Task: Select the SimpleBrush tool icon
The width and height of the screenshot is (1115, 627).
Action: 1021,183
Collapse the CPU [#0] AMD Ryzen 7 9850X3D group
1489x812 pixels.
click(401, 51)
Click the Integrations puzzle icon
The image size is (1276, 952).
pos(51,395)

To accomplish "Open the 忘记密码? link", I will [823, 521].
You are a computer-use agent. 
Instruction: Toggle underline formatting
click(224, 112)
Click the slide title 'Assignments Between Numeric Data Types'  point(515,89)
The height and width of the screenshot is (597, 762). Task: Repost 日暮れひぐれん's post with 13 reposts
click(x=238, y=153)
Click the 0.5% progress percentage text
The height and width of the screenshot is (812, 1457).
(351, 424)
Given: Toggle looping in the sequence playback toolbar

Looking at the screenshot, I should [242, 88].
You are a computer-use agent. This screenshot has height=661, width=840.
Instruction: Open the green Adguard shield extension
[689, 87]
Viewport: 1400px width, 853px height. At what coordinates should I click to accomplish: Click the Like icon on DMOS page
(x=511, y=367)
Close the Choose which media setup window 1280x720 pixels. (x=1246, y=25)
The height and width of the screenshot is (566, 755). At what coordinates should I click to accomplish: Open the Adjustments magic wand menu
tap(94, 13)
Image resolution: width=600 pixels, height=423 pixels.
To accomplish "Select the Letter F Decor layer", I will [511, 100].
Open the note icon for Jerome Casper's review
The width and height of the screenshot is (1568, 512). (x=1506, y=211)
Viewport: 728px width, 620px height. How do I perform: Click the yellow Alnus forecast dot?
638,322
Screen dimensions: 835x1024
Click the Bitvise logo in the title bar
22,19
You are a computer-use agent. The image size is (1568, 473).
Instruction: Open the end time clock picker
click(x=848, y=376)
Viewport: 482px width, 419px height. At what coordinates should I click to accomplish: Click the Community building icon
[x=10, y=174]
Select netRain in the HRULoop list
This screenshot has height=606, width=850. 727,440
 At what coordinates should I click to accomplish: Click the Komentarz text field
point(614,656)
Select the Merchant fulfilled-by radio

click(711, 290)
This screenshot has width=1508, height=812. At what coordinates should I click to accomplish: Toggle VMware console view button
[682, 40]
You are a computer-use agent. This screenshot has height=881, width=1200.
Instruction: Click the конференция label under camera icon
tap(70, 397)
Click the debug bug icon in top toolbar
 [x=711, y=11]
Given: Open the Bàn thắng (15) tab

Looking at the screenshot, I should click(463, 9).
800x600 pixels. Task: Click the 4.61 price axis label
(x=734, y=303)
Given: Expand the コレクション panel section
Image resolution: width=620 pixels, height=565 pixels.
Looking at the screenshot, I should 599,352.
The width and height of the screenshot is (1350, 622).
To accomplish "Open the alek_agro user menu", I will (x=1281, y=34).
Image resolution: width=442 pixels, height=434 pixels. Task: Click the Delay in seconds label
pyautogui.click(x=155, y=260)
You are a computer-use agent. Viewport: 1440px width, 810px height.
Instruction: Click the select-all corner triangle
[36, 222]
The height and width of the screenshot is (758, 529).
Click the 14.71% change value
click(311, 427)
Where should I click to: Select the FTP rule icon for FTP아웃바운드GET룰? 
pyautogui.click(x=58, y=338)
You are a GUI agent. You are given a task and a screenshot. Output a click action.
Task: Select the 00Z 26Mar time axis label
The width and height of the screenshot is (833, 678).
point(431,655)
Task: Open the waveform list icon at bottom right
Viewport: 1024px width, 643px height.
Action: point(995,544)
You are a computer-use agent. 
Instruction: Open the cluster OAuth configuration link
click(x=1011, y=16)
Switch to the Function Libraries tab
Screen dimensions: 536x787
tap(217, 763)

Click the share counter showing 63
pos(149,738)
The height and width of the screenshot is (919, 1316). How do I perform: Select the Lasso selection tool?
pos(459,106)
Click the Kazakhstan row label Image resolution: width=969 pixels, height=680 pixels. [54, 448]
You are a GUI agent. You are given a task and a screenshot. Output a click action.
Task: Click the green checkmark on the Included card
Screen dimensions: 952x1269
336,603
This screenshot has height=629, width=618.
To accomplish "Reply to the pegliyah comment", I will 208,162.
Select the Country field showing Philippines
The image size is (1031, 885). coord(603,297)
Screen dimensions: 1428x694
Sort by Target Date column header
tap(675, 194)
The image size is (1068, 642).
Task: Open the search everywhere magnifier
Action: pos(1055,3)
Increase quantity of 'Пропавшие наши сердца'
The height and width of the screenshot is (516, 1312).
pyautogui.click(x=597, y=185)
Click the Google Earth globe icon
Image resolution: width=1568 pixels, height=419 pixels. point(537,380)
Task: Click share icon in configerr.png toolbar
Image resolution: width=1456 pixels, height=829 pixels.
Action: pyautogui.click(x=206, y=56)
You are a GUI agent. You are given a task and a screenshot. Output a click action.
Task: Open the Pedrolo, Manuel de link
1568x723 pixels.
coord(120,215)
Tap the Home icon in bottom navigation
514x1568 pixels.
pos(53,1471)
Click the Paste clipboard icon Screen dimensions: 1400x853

* Problem requirements: Write out the lines of the listing above again, unchanged, beginning with the line containing "The height and width of the screenshot is (597, 762)." and continuing through the line containing "[x=10, y=174]".

* Worked solution:
The height and width of the screenshot is (597, 762). Task: Repost 日暮れひぐれん's post with 13 reposts
click(x=238, y=153)
Click the 0.5% progress percentage text
The height and width of the screenshot is (812, 1457).
(351, 424)
Given: Toggle looping in the sequence playback toolbar

Looking at the screenshot, I should [242, 88].
You are a computer-use agent. This screenshot has height=661, width=840.
Instruction: Open the green Adguard shield extension
[689, 87]
Viewport: 1400px width, 853px height. At what coordinates should I click to accomplish: Click the Like icon on DMOS page
(x=511, y=367)
Close the Choose which media setup window 1280x720 pixels. (x=1246, y=25)
The height and width of the screenshot is (566, 755). At what coordinates should I click to accomplish: Open the Adjustments magic wand menu
tap(94, 13)
Image resolution: width=600 pixels, height=423 pixels.
To accomplish "Select the Letter F Decor layer", I will [511, 100].
Open the note icon for Jerome Casper's review
The width and height of the screenshot is (1568, 512). (x=1506, y=211)
Viewport: 728px width, 620px height. How do I perform: Click the yellow Alnus forecast dot?
638,322
Screen dimensions: 835x1024
Click the Bitvise logo in the title bar
22,19
You are a computer-use agent. The image size is (1568, 473).
Instruction: Open the end time clock picker
click(x=848, y=376)
Viewport: 482px width, 419px height. At what coordinates should I click to accomplish: Click the Community building icon
[x=10, y=174]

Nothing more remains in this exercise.